We stayed and watched The King and I. Others drifted in and out. A woman came by carrying a basket with several things wrapped in towels and facecloths. "I had to do it," she said. "I left everything to my daughters. He wants me dead. He brought me a poison drink, but I was onto him. I poured it out and the fish died." She then went on her way. Another woman who had no signs of dementia that I could detect came in and sat down. "Oh, The King and I" she said within about 10 seconds. She asked me about the weather and was soon joined by a friend who had come to visit. "Come on," she said to her friend, "Let me show you my room." An odd bit of normalcy on the foreign soil of dementia.
A woman with a walker came in and indicated that I was in her seat. So I got up and moved to a nearby chair. The woman with the basket came back through. She stopped to talk to Mother. "Don't worry," she said, "I won't be dead. He won't get me. I'm going to leave everything to my daughters." Mother smiled and nodded. And then it was time for me to leave to get to a 5 pm appointment. Mother still patted the birthday verse from Bob and Marcia beside her. The other woman still looked at the blank insides of her card. The King of Siam still worried about being considered a barbarian, and I had exchanged perhaps ten words with Mother in an hour.

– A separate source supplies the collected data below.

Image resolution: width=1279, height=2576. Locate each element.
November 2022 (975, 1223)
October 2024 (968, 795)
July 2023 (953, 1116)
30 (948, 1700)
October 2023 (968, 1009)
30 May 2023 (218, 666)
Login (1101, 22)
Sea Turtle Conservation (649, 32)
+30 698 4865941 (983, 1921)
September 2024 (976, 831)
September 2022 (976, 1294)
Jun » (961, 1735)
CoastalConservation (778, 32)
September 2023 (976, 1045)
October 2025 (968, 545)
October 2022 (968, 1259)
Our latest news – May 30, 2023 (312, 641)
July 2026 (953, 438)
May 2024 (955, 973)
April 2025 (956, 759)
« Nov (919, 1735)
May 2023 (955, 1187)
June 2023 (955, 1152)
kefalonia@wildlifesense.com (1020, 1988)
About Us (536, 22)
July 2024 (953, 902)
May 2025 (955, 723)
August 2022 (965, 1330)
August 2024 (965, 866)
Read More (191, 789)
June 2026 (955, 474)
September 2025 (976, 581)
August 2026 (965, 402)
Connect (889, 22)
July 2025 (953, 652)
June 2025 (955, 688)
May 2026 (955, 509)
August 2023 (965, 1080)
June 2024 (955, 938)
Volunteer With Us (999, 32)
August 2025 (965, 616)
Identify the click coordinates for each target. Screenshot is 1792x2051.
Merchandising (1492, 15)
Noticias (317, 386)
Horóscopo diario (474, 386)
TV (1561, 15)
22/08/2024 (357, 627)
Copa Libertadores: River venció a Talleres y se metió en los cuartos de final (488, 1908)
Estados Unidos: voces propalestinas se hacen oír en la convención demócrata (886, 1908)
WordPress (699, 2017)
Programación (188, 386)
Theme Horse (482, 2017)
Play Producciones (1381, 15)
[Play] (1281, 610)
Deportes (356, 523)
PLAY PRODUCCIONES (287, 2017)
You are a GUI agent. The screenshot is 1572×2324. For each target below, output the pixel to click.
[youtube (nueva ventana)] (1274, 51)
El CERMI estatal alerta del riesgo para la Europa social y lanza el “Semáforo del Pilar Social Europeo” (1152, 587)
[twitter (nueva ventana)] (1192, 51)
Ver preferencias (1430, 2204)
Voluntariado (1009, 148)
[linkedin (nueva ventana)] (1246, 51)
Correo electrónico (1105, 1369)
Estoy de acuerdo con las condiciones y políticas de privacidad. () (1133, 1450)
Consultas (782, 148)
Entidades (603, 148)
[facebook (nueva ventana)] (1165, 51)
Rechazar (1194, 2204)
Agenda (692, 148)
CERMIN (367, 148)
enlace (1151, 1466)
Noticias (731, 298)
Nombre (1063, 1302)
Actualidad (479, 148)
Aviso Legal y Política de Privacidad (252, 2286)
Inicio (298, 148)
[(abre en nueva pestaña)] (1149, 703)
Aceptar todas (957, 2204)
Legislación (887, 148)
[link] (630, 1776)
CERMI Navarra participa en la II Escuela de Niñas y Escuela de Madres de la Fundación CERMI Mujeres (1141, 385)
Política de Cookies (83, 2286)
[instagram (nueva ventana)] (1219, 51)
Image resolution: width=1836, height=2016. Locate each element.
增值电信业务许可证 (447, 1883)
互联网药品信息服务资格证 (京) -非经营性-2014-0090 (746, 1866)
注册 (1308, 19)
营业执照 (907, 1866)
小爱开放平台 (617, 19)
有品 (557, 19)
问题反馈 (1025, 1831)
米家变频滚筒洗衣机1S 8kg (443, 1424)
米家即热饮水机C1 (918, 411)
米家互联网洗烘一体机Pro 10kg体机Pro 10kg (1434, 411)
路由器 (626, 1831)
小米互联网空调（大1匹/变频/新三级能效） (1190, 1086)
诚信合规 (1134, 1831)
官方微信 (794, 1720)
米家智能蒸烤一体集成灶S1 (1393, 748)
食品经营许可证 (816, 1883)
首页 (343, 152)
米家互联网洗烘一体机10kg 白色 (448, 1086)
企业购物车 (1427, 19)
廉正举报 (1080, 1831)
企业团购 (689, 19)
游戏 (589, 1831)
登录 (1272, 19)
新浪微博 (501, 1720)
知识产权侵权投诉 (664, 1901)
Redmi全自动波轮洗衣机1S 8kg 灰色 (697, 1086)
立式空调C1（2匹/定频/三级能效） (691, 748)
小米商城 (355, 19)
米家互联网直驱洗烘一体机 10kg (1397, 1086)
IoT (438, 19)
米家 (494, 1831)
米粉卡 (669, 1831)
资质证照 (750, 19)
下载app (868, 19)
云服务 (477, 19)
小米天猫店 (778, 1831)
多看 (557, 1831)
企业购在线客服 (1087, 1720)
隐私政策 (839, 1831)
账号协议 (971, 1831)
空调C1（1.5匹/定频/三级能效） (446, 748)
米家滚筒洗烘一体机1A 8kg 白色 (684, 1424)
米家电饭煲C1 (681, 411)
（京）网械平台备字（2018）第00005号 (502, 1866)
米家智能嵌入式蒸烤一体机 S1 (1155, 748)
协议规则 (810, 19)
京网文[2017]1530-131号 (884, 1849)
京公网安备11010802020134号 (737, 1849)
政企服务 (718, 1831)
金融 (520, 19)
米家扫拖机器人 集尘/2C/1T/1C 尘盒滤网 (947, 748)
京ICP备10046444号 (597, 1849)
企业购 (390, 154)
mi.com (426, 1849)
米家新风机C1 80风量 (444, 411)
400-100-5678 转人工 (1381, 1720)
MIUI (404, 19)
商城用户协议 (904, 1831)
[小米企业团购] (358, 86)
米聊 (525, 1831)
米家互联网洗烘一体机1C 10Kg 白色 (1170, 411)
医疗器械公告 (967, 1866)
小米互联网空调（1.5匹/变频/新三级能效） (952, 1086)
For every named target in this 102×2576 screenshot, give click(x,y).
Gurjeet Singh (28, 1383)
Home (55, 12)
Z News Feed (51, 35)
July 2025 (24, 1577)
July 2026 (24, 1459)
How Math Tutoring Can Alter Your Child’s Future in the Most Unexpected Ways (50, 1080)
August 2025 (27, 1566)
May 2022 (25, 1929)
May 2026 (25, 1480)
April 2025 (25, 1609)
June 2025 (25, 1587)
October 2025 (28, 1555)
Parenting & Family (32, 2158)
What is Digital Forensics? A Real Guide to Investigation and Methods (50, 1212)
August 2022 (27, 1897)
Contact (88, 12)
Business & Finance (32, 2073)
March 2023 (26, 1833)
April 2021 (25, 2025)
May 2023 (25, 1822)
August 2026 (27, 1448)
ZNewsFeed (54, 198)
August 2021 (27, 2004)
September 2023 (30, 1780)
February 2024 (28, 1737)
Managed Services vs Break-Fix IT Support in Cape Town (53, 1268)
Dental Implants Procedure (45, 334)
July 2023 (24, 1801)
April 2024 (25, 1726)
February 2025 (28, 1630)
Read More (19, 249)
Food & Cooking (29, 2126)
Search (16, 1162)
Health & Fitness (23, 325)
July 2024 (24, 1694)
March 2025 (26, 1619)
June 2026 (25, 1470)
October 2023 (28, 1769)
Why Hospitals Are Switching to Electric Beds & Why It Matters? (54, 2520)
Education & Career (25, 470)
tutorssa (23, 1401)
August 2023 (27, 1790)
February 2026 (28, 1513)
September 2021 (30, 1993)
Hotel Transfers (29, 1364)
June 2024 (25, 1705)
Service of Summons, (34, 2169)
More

The next time I visited was Labor Day, when we had a family gathering in the private dining room to celebrate David's birthday. We chatted about various events, but I can't recall that Mother spoke a word. Eventually we finished our meal and went up to her room. She has a new cubby to house her ever-growing menagerie of stuffed animals. The aide came in and helped her in the bathroom...as they do each time after meals. Then we took her back out to the common area and she joined in the next activity of the day.
Is that a visit? I don't know. I often teach others about the ministry of presence...just being there with someone, even when no one is speaking or doing much of anything. But is presence one-sided? Did Mother really know that I was there with her watching The King and I? I have no clue. But I do suppose that she knew she was in community. That there were others there with her, reassuring her that there was no danger...except for the guy with the poison drink...and participating in something that normal people do, often with about as much responsiveness.
I don't know if you can call it a visit, but I suspect it is still sacred, no matter how awkward it feels.